So! I've been spending quite a lot of time at Chris's new house since he moved his bed there, which has been great because I've got to hang out with [livejournal.com profile] steerpikelet and [livejournal.com profile] cyrus_ii a lot, and they're great. We spent an evening a couple of weeks ago playing with paint and ink. [livejournal.com profile] steerpikelet had been reading fairy porn (apparently: she has promised to do read us some aloud but we haven't got her drunk enough yet) and so was in the mood to paint a fairy. This is what we came up with:



detail )

Fairy (with Laurie Penny)
16" x 12, watercolours and ink pen on cartridge paper


Laurie was working in pen, I was working in paint. She started sketching and I followed her lead, adding shading and contours. I picked up on the stylised face-shape from her, but she seemed surprised by it, so I think it might have been one of those happy accidents of symbiosis. :) I normally paint realistic faces and I found doing a stylised one surprisingly pleasurable. But then, I very very rarely paint figures from imagination, and I'm not sure I could have done it without Laurie's practised sketching for guidance. The figure outline was immediately and confidently hers, and I just concentrated on adding colour and three-dimensonality.

I really, really like the combined effect of paint and pen, the decorative elements creeping into the painting, adding depth and detail and shadow. It's very much a feature of Laurie's style and I really like it. While we were working on this, though, I found it irrationally difficult to deal with. I'd paint a bit of skin until I was happy with the shading and colours and then Laurie would start inking over the top of it. Even though once she'd finished I'd invariably be impressed by what she'd done, I found myself getting annoyingly possessive about my painting. I'm not sure why this is a problem when my co-artist is working in ink, but it's not when both of us are painting. I guess I'm perfectionistic about anything I have sole control over, and it's a bit of an effort not to be horribly control-freaky when I'm collaborating, although I am getting better at not being. Having sole control of the colouring gave me the illusion of being in control, and then every time Laurie made a contribution I'd get all tense, which was tedious and unfair because everything she was doing was marvellous. Sorry, [livejournal.com profile] steerpikelet. Next time I will try to chill out more.

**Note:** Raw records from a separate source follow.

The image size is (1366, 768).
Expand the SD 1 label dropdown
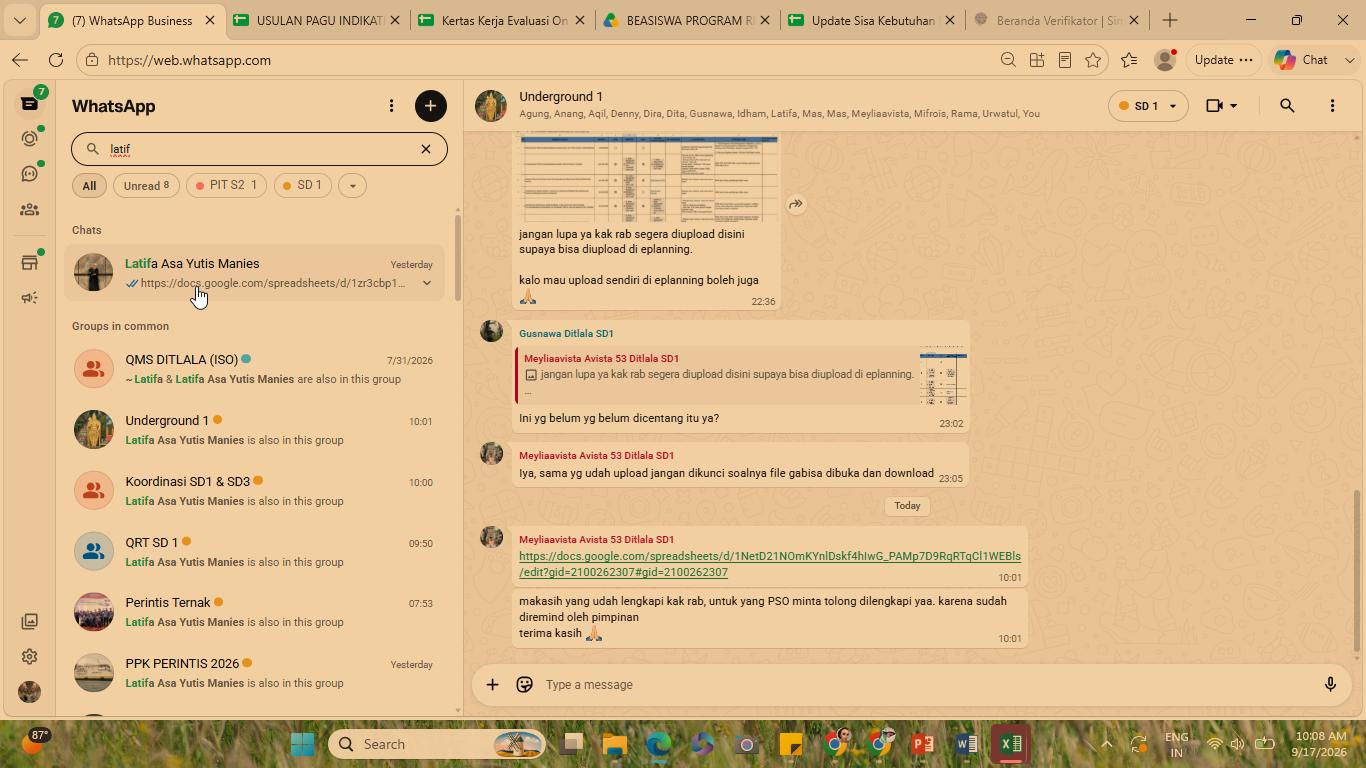(1147, 106)
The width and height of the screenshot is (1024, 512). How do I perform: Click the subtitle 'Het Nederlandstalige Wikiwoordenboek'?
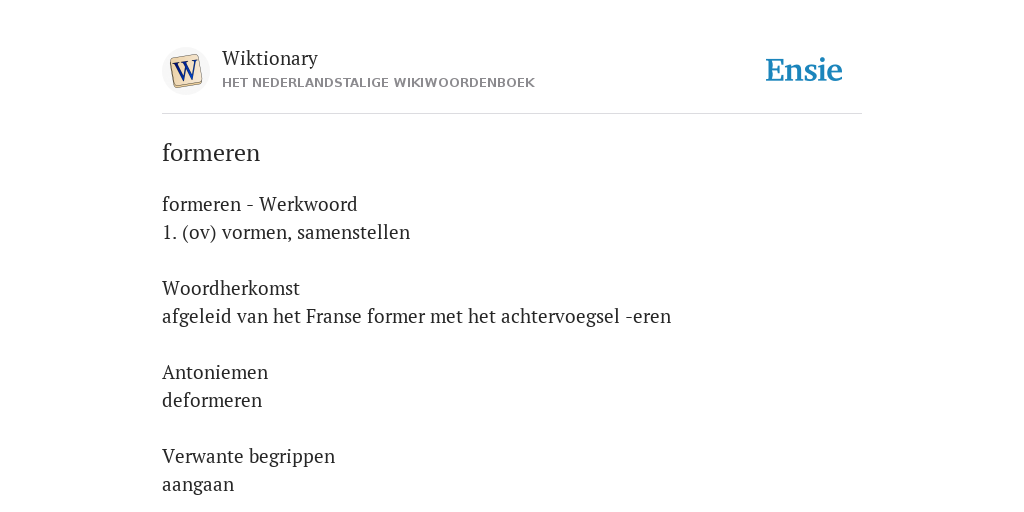(x=378, y=83)
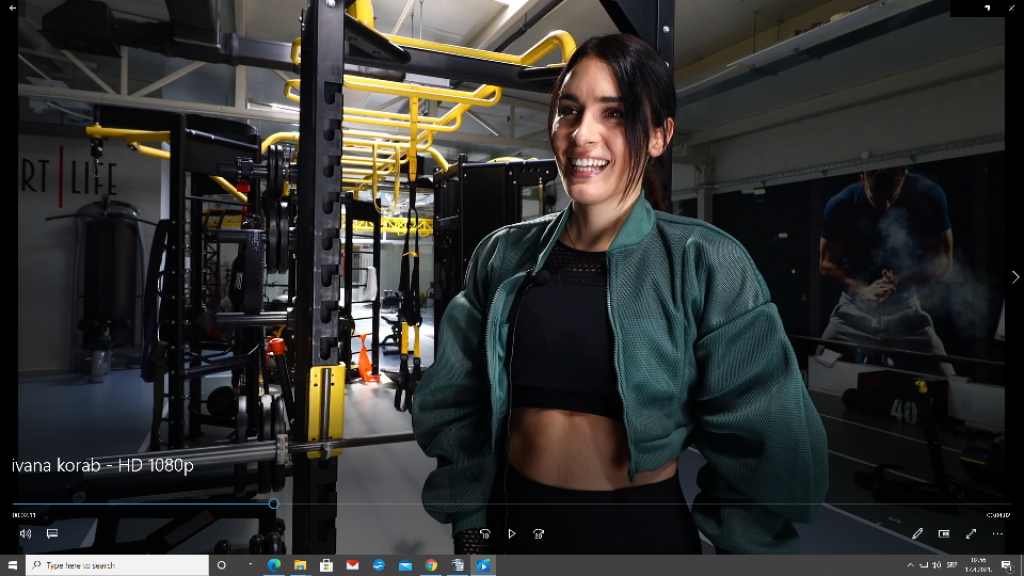Go back using the top-left arrow
The width and height of the screenshot is (1024, 576).
[13, 8]
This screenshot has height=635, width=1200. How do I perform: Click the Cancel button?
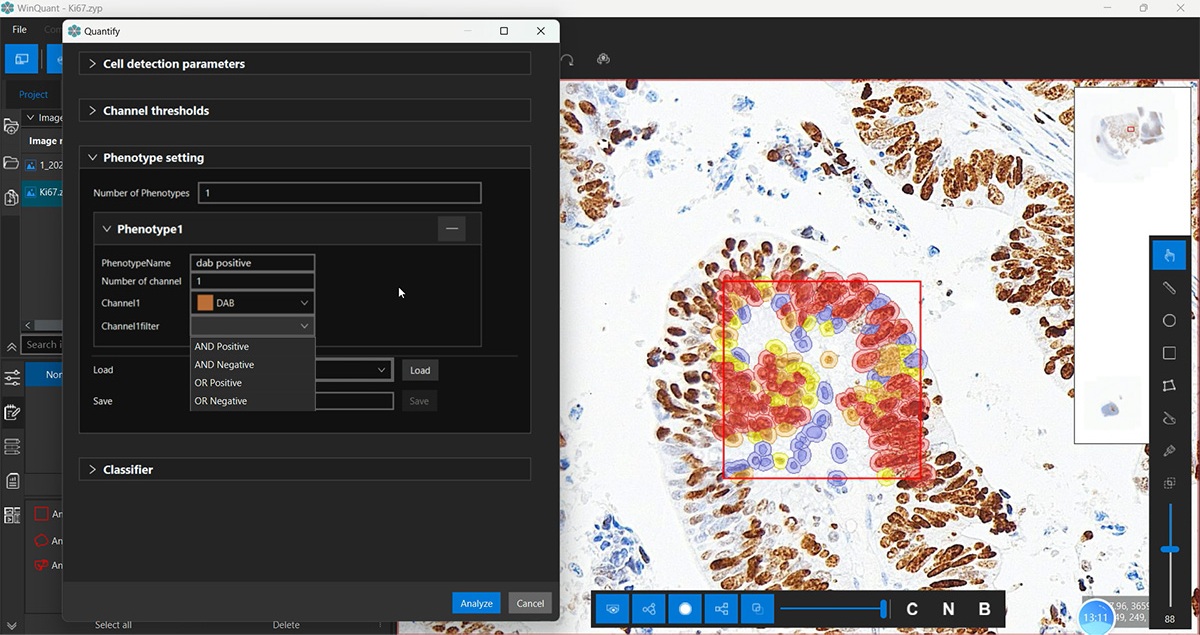(x=530, y=603)
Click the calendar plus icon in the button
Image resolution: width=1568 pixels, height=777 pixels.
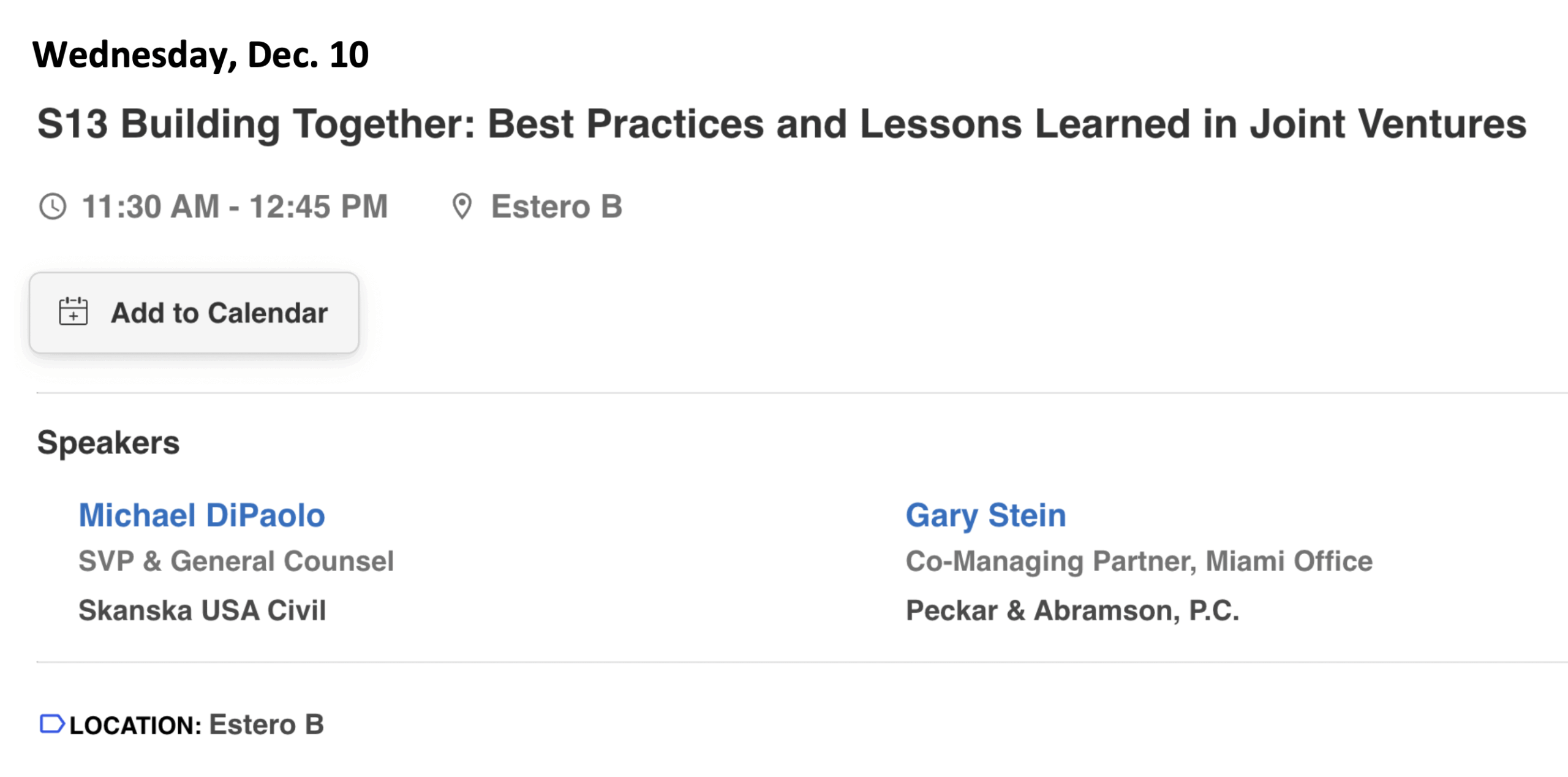pos(74,312)

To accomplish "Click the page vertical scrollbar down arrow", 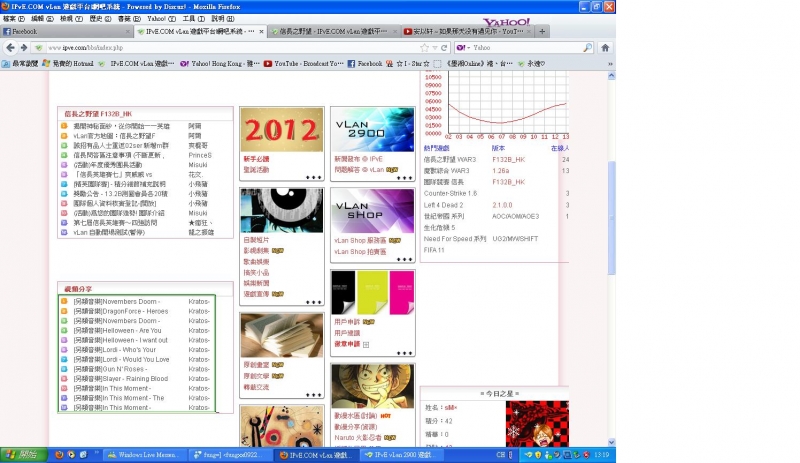I will pos(611,442).
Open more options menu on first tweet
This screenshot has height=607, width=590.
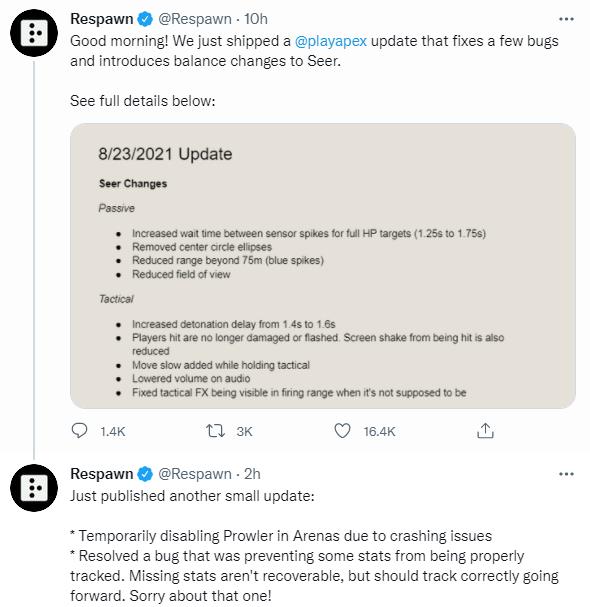(566, 19)
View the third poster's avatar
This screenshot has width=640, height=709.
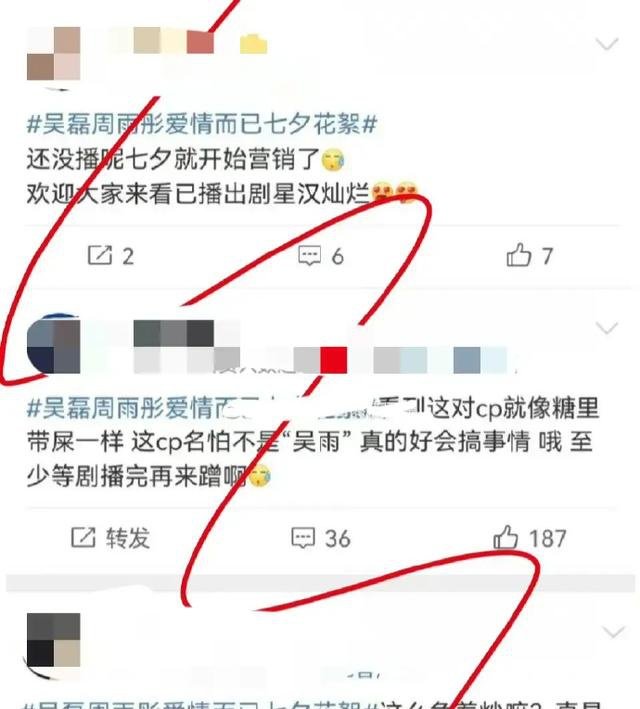click(53, 640)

Next I painted [livejournal.com profile] cyrus_ii, who wasn't very well and didn't feel up to doing art himself, but kindly volunteered to sit for me while I painted him, with the intention of inking the painting once I'd finished. (If I finish my "bit" and surrender my painting to an inker, I reckon I'll be able to deal with it much better than when I'm trying to paint and surrender it simultaneously.)¹



Twitch
16" x 12, watercolours on cartridge paper


He was sitting up on their lovely, silly chaise longue² while I painted this. He was also very tired. I haven't done life painting since AS Level, and even then we were never allowed colour. I therefore had great fun using colours for shading and forbidding myself white or black (although I did eventually succumb to black for the hair).

I am rubbish at hands. Twitch has since improved this immeasurably with his inking skills, particularly the hands, which is rather impressive given he's working without a model to look at. But I'm quite pleased with this, nonetheless. Mostly because it looks like a human being - in fact it doesn't look unlike Twitch - and it only took me half an hour, which is normally as much time as it takes me to get my paints out, make tea and check my email in a desperate attempt to not start painting yet, so it's definitely an improvement on my normal working methods.

1. I'm still not sure which part of a comic book production line I'd be best at. I don't have the skill to be a penciller - not fast enough, not good enough at figures from imagination. I'd need models to sit for each frame and I'm not sure I could illustrate a character to order, particularly not consistently. Ink, maybe, but it's not my medium; colouring sounds like it would be easy but it's mostly digital these days, I'd guess, which again is not my area of expertise. I'd probably end up doing the covers or something.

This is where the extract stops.